Excerpted text:
---*---

After ESG's Fall, Faith-Driven Investing Offers a Blueprint for Measurable Impact

The ESG era is winding down. Politically retreating, commercially discredited, and increasingly abandoned by institutional investors, environmental, social, and governance investing has left behind a vacuum and a lesson: impact language without impact infrastructure does not work. Steven Libman, founder of Investing With Purpose™, argues that a better framework already exists—one built on faith-driven conviction and measurable community outcomes rather than vague labels.

For 15 years, Libman’s firm has built a multifamily investment model where community impact is an operating system, not a marketing claim. He acknowledges that ESG asked a crucial question—reminding investors that capital is not neutral—but says the execution collapsed under its own contradictions. “You could really slap an ESG label on almost anything,” Libman says. “But where was the measurable impact?”

The failure was structural. ESG tried to create a universal moral scorecard for a diverse investor base, becoming political and vague. Fund managers applied labels inconsistently, and investors had no reliable way to evaluate whether the designation meant anything. Returns confirmed the problem: a framework promising both good and competitive returns instead delivered below-benchmark performance with limited verifiable impact. For faith-driven investors, ESG had an additional flaw: it outsourced the definition of values to Wall Street. “Faith-driven investors do not need Wall Street to tell them what is good,” Libman says.

The alternative Libman describes treats community investment as upstream of financial performance, not as a cost layered on top. His firm’s on-site Purposed Care Initiative (PCI) drives measurable outcomes: turnover falls when residents feel cared for, delinquency improves, reputation scores rise, and staff morale strengthens. “Caring is not charity,” Libman says. “It is a strategy. Better communities create better assets, and better assets create better investments.”

---*---

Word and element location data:
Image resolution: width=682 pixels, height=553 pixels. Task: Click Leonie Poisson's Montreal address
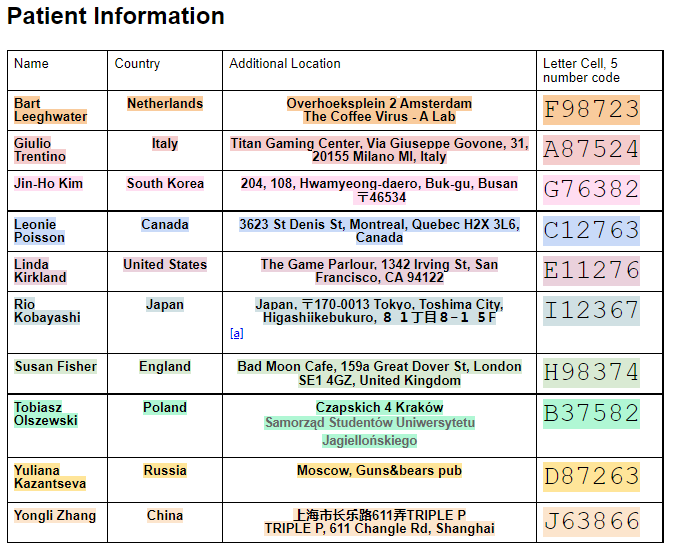(x=379, y=231)
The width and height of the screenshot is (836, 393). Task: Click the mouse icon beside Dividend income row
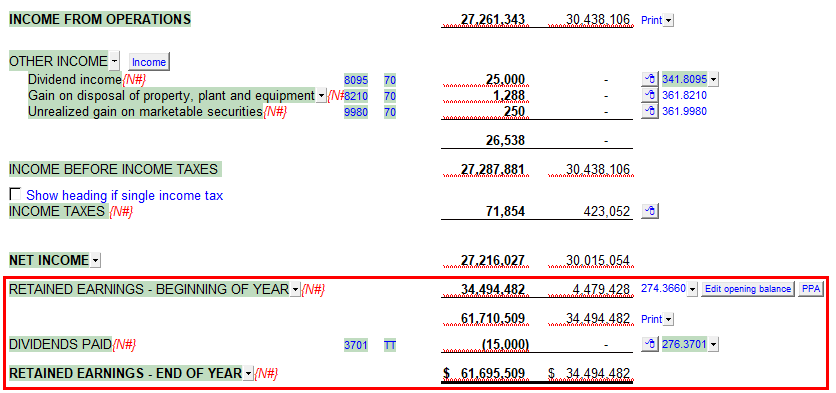[649, 79]
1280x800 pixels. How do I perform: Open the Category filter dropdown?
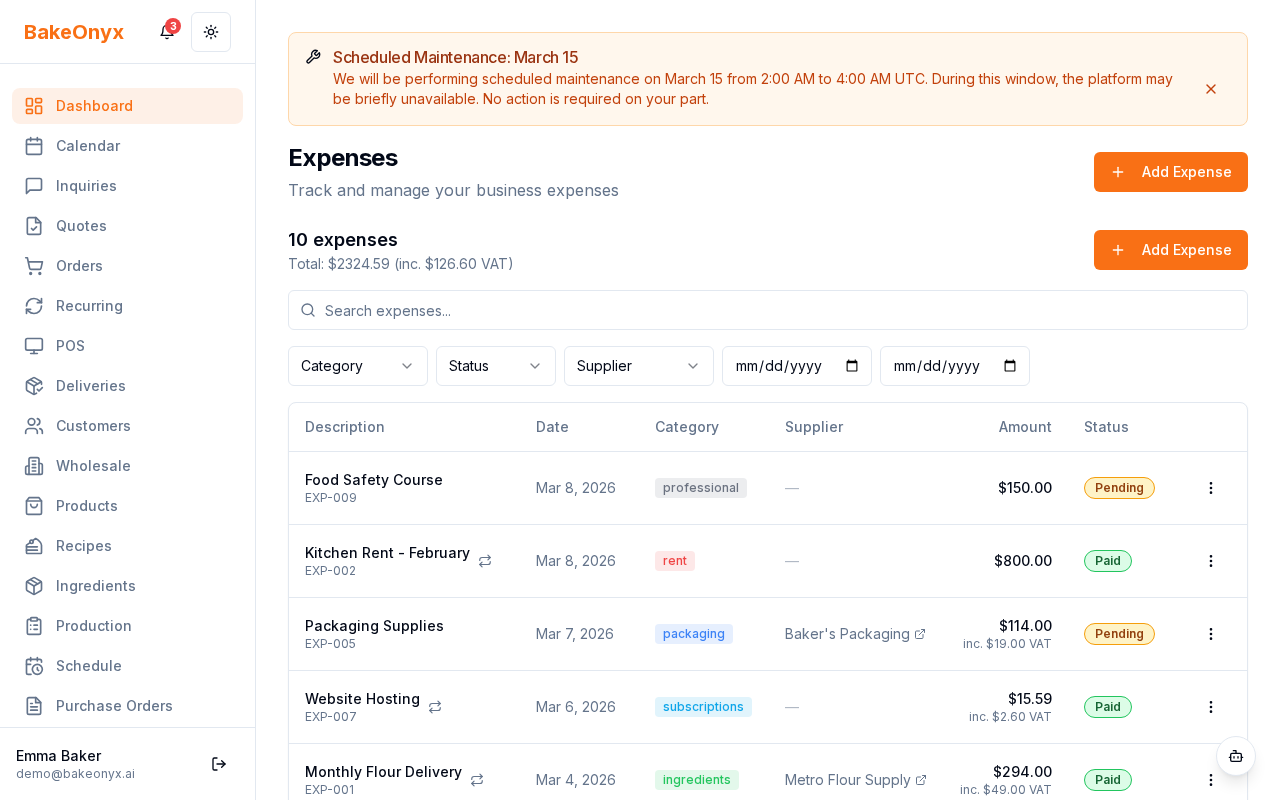(x=357, y=366)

---*---

In the text on faith-driven investing, list each measurable outcome that the Purposed Care Initiative is said to drive.

Correct answer:
- Turnover falls when residents feel cared for
- Delinquency improves
- Reputation scores rise
- Staff morale strengthens